WHAT THE TASK REQUIRES:
Below are some records. Return exactly the lines from the one with "Task: Open almostindianwife" to the one with "Viewport: 1155px width, 1036px height.", and nothing else.

PROVIDED ENTRIES:
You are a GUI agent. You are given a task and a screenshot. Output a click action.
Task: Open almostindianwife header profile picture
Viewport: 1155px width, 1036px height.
...
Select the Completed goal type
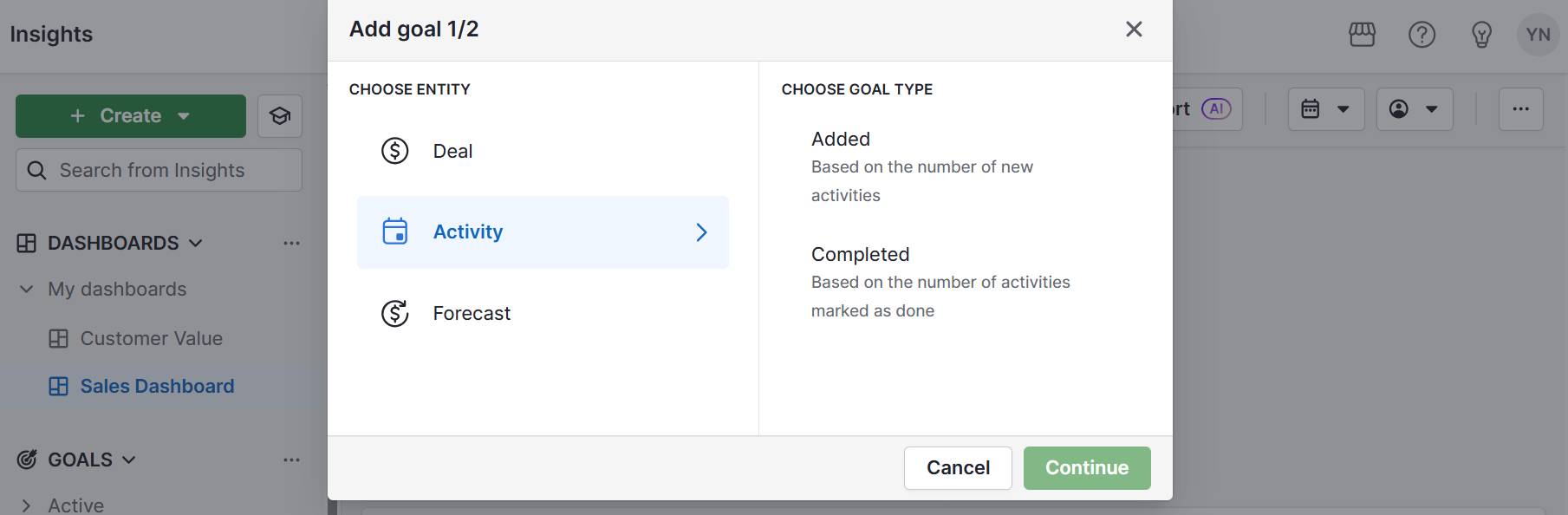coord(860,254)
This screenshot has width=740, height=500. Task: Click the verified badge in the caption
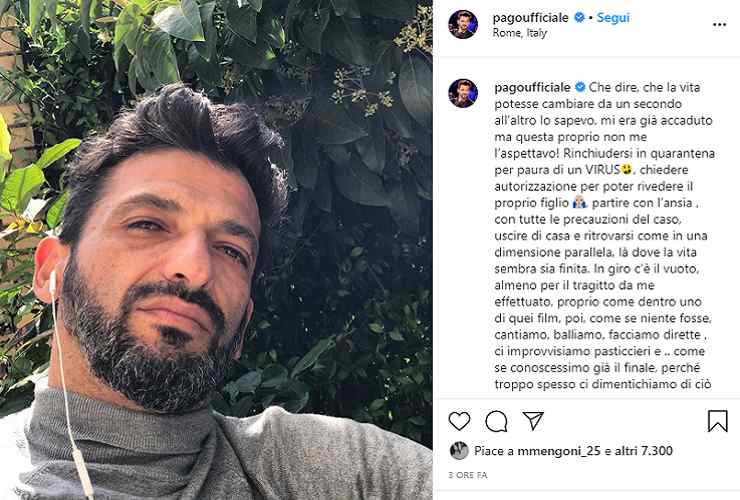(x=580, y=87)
...
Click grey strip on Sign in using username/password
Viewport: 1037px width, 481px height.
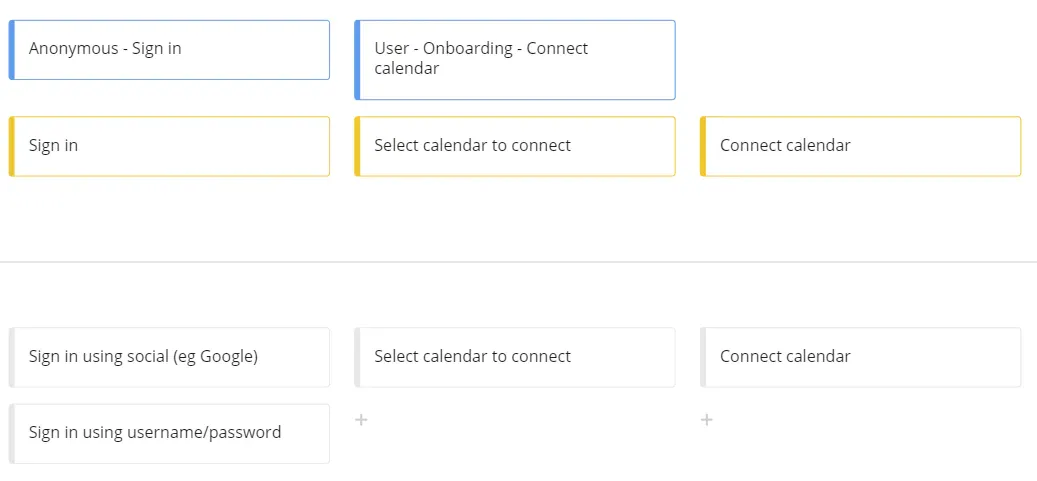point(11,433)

EXERCISE SOLUTION:
Task: Open almostindianwife header profile picture
Viewport: 1155px width, 1036px height.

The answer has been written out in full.